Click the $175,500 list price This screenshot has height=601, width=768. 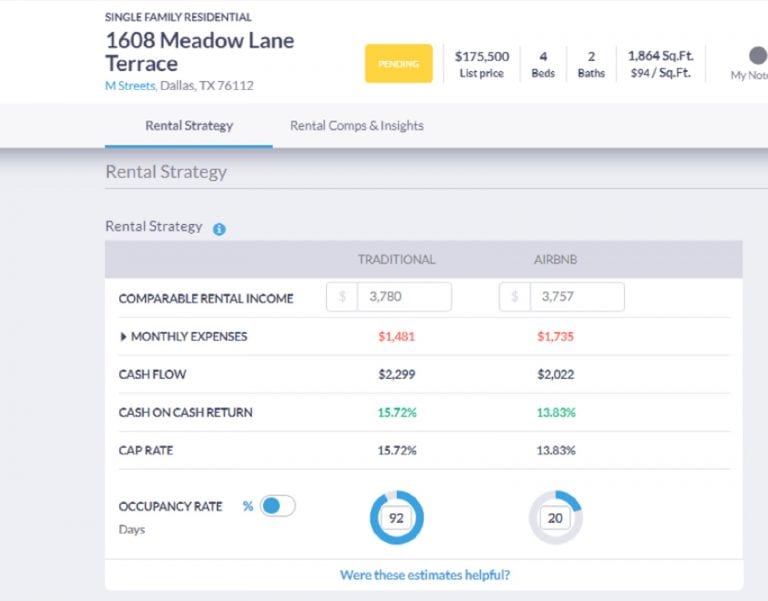pos(482,57)
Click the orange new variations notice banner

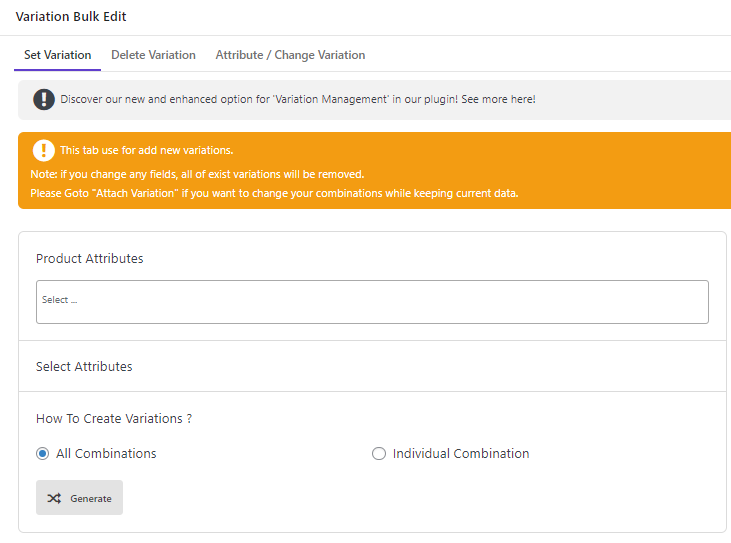coord(374,171)
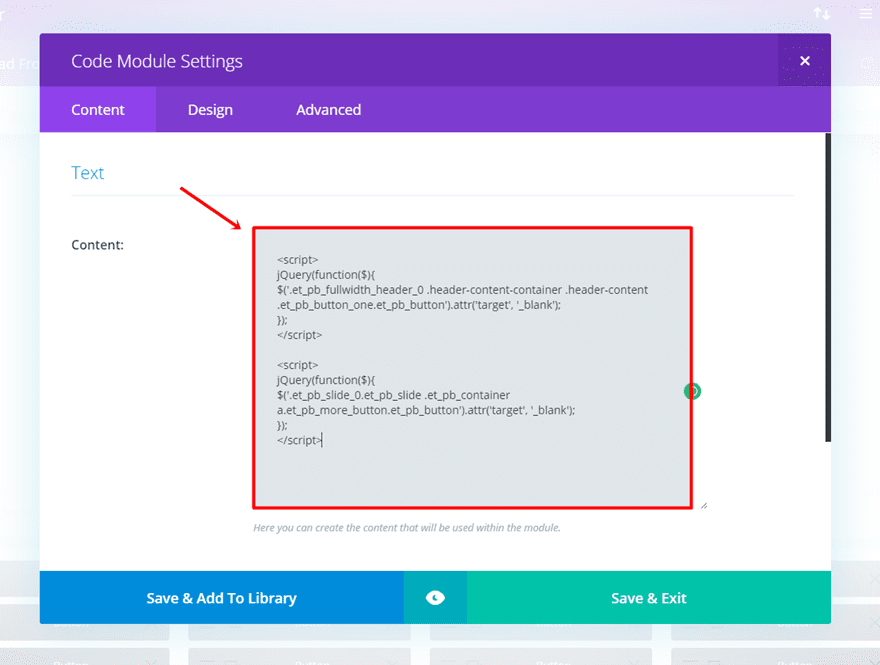
Task: Collapse the Text section heading
Action: 88,173
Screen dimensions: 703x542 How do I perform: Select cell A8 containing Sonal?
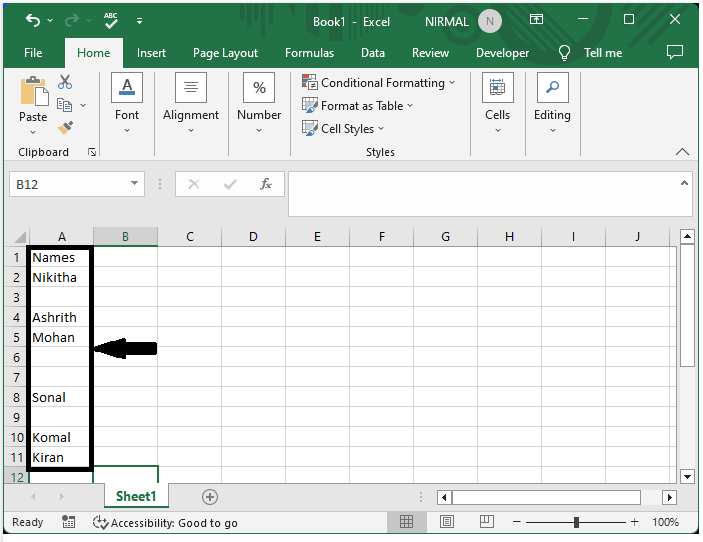tap(60, 397)
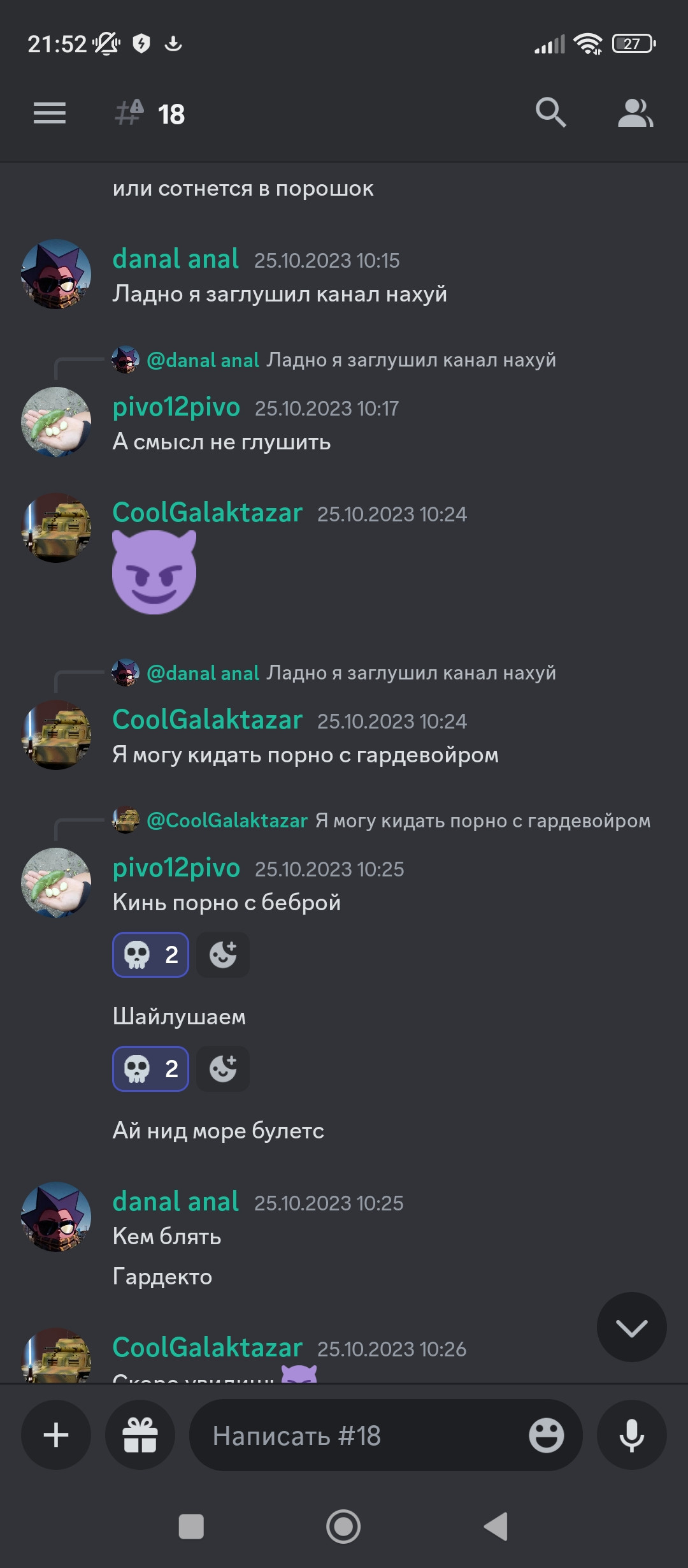Jump to latest messages with down chevron
Viewport: 688px width, 1568px height.
632,1328
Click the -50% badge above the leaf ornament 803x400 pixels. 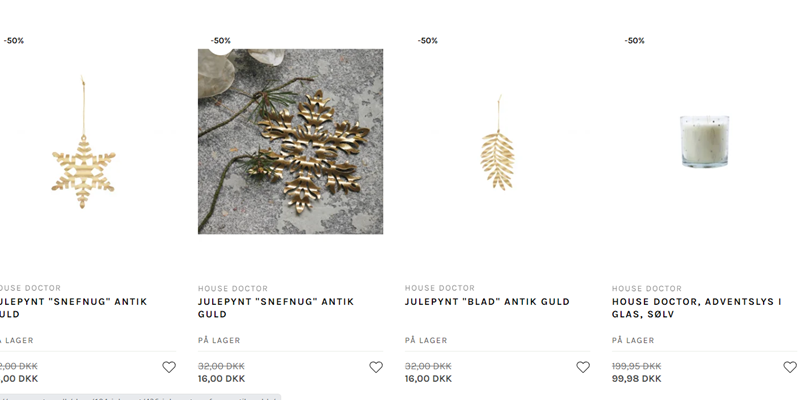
#####
* **EXERCISE BRIEF**: Can you update the entries, starting at the line with "Click the orange new variations notice banner" and ending with the last entry, by changing "orange" to "yellow" and leaving everything else the same? Omit the pictures from your answer.

* **FULL OUTPUT**:
Click the yellow new variations notice banner

coord(374,171)
Task: Collapse the Text section heading
Action: 88,173
Screen dimensions: 703x542 How do I perform: Select cell A8 containing Sonal?
tap(60, 397)
Jump to latest messages with down chevron
Viewport: 688px width, 1568px height.
632,1328
Click the -50% badge above the leaf ornament 803x400 pixels. 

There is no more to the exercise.